Con este panorama, poco espacio queda para imaginar la soledad de los solos, de los que siempre lo estuvieron incluso cuando estaban acompañados, ni de los amantes que no se ven, ni de los que jamás llegarán ni a ser amantes, ni tan siquiera amigos, ni de los que se van carcomiendo por dentro en ese silencio que no hace prisioneros, ni mucho menos imaginar a aquellos que sufren el miedo de tener miedo, la tristeza de ni siquiera ser capaces de tener pena de la pena y el vacío de no por no querer no querer nada, mientras sienten que hasta su sombra no va a la par.

Y si alzamos la vista fuera de las fronteras, baste con ver que, a pesar de aquella canción We are the World, hoy aún son más los países de África que no han recibido ni una sola vacuna, ni una, mientras en los países desarrollados estamos en una especie de lonja de la vida y la muerte comprando vacunas. Así que de lo demás, mejor ni hablamos.

Es verdad que no todos estamos en esta especie de silencio de los corderos mirándonos nuestro ombligo, pero también lo es que no damos abasto para tanta devastación acompañada de tanto disparate sostenido en el tiempo y sin tiempo de final. Y quizás sea precisamente ese final tan incierto el que produzca todo ese cúmulo de frustraciones interiores, sobre todo para aquellos que cumplen con los dictados frente a la pandemia, incluso cuando estos rozan el esperpento, y que contemplan el espectáculo que se deriva de esta situación con la estupefacción del señor Josef K en El proceso de Kafka.

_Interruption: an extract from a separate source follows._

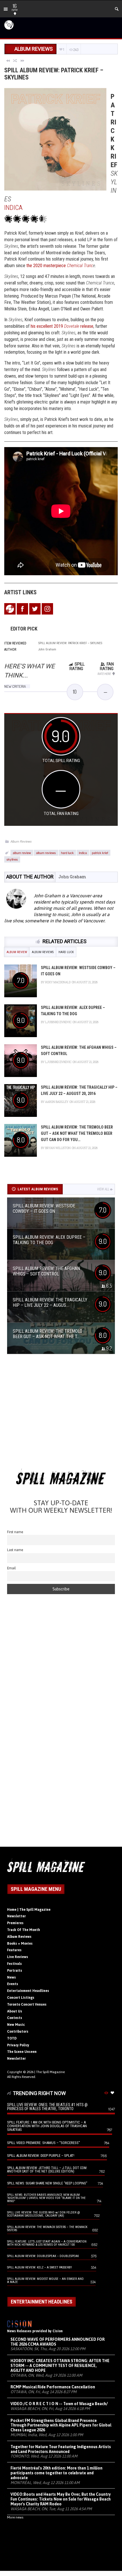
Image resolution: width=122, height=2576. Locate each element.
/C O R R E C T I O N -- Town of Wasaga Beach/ (59, 2403)
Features (14, 1950)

Puestas así las cosas, cuando hasta soñar se ha puesto muy caro, a lo mejor resulta que ahora más que nunca hace falta un espacio para la lírica, que no es tanto hacer poemas bellos como sentir la realidad, pese a todos sus tonos grises, en la belleza y colorido que engendra seguir teniendo ilusiones, ganas de vivir; sentir el placer de perderse en unos ojos, aunque sean lo único que veamos de un rostro, mientras pensamos en una sonrisa embozada; recibir el amanecer sintiéndolo una ocasión para ser más uno mismo mientras disfrutamos de las cosas pequeñas, de un detalle, un gesto, tan efímero que se nos graba para siempre, o el leve roce de una mano que te cuenta camino a tu lado. Y pensar que vendrán tiempos mejores, pero que hasta entonces con estos mimbres habremos de tejer el cesto de nuestro día a día y más nos vale que seamos capaces de escribir las notas de nuestra canción y bailarla y cantarla cada día si no queremos ser como el cisne entonando solo el canto que anuncia su muerte.